Die Christen sind die Opfer da wie dort. Während zwischen Mittelmeer und Tigris alles in Bewegung ist, herrscht in den arabischen Emiraten Gelassenheit. Noch erstaunlicher ist die Gelassenheit Israels. Die schwarze Fahne weht am Golan, doch Tel Aviv zuckt nicht mit der Wimper. Solange Assad dort oben das Sagen hatte, stand Israel Gewehr bei Fuß und klagte über eine unmittelbare Bedrohung. Übersetzt in die Sprache der US-Regierung avancierte Syrien zu einem Teil einer „Achse des Bösen“. Und der kindermordende Islamische Staat (IS)?
Die Türkei arbeitete bereits in den vergangenen zwei Jahren des Anti-Assad-Krieges tatkräftig mit den Islamisten zusammen. So darf es auch nicht verwundern, wenn die großen Medien berichten, daß Kobane nach wie vor vom Islamischen Staat (IS) belagert wird, obwohl die US-Luftstreitkräfte, offensichtlich mit wenig Einsatz, seit Tagen deren Stellungen bombardieren. Dieselben Streitkräfte, die in Libyen in vierzehn Tagen aus der Luft die ganze Armee Muammar al-Gaddafis vernichteten.

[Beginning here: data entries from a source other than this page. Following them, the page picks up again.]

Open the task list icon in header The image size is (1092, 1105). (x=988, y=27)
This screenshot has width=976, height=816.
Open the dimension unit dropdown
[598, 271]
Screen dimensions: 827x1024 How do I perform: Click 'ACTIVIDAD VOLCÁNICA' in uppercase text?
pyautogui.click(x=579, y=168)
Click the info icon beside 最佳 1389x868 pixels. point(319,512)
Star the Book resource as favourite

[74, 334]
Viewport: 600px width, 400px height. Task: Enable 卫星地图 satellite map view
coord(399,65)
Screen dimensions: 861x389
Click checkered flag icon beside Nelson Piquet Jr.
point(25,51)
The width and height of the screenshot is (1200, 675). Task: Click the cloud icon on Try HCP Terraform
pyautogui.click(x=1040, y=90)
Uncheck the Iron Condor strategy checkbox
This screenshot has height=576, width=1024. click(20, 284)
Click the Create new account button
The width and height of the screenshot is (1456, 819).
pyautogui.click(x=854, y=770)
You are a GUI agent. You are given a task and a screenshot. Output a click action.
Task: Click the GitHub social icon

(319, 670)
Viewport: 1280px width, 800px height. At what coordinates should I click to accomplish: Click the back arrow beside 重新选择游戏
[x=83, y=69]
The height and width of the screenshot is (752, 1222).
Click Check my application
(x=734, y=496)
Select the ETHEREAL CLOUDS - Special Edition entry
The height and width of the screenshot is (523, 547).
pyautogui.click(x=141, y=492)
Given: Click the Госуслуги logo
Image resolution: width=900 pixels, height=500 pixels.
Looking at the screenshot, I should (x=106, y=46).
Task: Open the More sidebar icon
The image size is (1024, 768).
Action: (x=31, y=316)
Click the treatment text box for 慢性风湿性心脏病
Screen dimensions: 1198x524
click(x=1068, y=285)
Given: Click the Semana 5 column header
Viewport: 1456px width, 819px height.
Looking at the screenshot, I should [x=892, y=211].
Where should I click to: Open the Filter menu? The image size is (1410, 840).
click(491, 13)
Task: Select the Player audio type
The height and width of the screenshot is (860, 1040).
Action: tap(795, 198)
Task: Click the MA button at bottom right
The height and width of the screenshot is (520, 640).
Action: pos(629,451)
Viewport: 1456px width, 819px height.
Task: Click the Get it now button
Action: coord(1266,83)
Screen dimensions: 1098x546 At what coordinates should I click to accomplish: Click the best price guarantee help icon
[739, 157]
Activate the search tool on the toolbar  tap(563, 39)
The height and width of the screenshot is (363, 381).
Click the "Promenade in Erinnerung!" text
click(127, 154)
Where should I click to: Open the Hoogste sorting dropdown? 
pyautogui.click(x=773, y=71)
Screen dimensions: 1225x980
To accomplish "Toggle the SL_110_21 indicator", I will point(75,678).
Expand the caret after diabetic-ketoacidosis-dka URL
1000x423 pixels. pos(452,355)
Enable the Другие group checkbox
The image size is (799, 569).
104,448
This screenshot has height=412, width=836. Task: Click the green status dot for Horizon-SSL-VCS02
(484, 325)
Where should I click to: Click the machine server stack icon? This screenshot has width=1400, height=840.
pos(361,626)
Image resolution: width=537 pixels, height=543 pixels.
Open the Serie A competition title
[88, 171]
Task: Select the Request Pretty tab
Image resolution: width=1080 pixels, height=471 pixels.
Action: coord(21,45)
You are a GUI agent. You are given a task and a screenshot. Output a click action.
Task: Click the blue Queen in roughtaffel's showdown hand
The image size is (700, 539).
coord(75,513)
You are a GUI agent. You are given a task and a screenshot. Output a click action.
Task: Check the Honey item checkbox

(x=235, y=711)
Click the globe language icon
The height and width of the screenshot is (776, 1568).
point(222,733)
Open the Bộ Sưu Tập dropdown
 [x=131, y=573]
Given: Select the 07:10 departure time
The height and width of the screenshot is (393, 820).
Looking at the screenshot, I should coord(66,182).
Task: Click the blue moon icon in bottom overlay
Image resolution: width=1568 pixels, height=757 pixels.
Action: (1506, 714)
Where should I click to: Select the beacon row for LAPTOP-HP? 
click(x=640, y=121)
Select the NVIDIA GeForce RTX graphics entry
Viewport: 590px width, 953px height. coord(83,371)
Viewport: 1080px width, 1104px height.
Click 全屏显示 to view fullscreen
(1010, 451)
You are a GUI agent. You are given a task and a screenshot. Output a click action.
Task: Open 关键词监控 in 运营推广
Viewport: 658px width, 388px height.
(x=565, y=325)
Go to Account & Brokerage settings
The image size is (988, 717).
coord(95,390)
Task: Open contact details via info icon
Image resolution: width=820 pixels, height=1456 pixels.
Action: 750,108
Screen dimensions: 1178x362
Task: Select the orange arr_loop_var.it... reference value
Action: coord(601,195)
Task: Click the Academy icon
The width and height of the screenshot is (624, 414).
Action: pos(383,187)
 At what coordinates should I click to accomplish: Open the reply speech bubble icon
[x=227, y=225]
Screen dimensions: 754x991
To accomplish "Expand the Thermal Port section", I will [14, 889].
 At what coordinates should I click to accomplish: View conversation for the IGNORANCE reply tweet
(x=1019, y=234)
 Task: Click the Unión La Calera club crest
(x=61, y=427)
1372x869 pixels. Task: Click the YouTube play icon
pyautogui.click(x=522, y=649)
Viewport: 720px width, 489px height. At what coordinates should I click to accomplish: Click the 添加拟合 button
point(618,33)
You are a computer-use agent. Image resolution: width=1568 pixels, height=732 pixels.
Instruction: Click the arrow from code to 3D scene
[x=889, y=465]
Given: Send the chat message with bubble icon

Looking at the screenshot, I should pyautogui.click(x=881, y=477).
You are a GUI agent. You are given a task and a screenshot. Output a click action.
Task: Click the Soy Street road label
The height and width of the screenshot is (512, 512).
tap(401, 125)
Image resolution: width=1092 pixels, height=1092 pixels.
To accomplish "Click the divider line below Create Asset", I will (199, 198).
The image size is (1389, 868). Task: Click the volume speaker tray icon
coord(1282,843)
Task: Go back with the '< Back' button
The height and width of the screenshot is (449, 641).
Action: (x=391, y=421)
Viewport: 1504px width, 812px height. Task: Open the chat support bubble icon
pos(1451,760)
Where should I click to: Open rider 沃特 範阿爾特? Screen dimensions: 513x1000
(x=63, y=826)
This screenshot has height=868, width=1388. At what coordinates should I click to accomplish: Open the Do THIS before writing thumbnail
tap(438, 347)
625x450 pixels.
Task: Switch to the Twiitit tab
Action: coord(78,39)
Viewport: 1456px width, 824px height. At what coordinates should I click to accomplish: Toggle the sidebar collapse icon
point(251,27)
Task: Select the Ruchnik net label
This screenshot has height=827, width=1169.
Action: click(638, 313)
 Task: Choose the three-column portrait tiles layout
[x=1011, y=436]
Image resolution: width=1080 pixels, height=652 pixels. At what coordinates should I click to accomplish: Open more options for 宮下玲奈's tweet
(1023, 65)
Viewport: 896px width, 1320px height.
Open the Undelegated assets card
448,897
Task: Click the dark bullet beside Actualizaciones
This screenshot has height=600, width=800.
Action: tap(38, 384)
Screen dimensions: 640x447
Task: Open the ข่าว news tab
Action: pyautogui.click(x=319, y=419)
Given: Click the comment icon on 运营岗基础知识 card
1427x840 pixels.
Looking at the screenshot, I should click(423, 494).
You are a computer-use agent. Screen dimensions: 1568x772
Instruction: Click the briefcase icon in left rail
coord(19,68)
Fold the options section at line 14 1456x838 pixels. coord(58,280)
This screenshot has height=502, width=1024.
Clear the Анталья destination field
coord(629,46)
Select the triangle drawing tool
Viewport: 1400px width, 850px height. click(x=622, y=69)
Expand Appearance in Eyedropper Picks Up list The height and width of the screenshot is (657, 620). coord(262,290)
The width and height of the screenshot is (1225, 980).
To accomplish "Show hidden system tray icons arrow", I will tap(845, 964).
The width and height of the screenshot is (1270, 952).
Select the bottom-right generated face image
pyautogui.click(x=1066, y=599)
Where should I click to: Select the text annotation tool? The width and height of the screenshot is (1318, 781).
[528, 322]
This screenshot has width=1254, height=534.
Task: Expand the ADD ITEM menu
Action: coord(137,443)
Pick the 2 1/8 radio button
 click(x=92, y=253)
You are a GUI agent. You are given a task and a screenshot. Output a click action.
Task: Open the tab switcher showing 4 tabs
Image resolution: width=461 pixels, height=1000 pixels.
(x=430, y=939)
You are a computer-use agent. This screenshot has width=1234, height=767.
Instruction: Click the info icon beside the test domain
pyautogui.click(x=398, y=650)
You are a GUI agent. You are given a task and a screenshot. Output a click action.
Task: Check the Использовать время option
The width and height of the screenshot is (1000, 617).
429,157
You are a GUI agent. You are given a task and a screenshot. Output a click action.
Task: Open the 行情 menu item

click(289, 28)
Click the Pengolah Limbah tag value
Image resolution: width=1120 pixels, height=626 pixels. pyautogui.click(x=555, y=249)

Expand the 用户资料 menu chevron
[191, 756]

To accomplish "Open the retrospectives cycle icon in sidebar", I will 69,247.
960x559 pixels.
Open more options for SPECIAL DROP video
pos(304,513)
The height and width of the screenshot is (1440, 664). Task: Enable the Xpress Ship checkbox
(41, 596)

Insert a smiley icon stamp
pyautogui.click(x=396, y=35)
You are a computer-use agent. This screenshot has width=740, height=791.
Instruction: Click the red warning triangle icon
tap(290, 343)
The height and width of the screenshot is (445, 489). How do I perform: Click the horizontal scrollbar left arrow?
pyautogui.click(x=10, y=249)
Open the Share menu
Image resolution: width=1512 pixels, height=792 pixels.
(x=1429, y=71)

Allein der Namenswechsel in Islamischer Staat (IS) mag den islamistischen Kämpfern schmeicheln, diskreditiert jedoch auf radikale Weise den gesamten Islam und bereitet potentiell das Terrain zur Bekämpfung einer ganzen Religion und nicht nur einer Terrrororganisation. Im Nahen Osten meint der außenstehende Betrachter etwas verstanden zu haben, um kurz darauf feststellen zu müssen, durch Desinformation sich vor einen bedenklichen Karren gespannt haben zu lassen. Im Nahen Osten wird scharf geschossen. In jeder Hinsicht.
Krieg um Kobane
Die mehrheitlich kurdische Stadt an der Grenze zur Türkei ist für die Islamisten von strategischer Bedeutung. Sie würde ihre Herrschaft über Nord-Syrien sichern. Mehr als 200.000 Kurden haben sich zu Verwandten in die Türkei geflüchtet. Von Kobane aus wäre es den Islamisten möglich, die von ihnen gehaltene Stadt Raqqa zu versorgen und über eine direkte Landbrücke mit Aleppo zu verbinden. Die Erreichung eines geschlossenen Islamistenterritoriums würde damit einen guten Schritt weiterkommen.
Die Türkei verhält sich sehr zurückhaltend. Die Ausdehnung des Islamischen Staates (IS) schien zunächst den kurdischen Traum vom eigenen Staat näher zu bringen. Eine Aussicht, die Ankara keineswegs gefiel. Die Türkei hatte bereits in Syrien mit den sunnitischen Islamisten zusammengearbeitet und diesen auf türkischem Boden ein sicheres Rückzugsgebiet ermöglicht. Der Angriff des Islamischen Staates (IS) gegen die irakischen und syrischen Kurden lag damit bereits in der Luft. Die Islamistenarmee verrichtet schließlich die Arbeit der Türkei. Ankara wird sich daher hüten, die Islamisten daran zu hindern, ihr Werk zu vollenden.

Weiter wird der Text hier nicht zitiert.